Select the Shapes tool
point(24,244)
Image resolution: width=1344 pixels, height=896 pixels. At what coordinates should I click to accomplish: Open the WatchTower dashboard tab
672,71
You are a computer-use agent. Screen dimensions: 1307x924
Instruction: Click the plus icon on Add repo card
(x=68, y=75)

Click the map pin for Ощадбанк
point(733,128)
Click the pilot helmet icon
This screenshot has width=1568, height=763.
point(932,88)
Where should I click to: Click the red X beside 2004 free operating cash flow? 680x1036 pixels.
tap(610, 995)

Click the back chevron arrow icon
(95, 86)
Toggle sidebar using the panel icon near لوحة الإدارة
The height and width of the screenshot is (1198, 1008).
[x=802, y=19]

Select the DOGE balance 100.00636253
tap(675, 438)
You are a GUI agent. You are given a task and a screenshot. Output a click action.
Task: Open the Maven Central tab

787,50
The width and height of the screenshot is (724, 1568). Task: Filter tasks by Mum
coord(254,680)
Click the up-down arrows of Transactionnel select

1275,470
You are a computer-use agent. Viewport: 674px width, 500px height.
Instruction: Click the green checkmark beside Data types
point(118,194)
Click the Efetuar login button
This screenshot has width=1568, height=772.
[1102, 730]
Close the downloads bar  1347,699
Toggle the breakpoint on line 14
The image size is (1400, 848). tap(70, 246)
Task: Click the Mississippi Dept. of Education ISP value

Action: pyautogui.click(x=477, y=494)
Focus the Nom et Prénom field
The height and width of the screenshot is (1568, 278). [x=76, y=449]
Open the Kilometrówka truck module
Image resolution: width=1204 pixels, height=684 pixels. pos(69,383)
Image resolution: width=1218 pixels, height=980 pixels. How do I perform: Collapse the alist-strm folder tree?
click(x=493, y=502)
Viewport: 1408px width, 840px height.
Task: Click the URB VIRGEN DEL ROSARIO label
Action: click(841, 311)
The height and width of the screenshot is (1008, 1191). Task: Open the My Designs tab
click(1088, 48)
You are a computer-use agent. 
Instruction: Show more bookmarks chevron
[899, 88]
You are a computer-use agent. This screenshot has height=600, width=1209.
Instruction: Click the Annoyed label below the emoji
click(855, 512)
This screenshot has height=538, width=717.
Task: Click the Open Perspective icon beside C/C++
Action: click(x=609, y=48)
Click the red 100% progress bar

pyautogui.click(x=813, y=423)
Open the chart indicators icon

The problem: Please count the lines in the listing above that contain the word "screenshot" with case counting, and give only that number.

Finished exercise: 9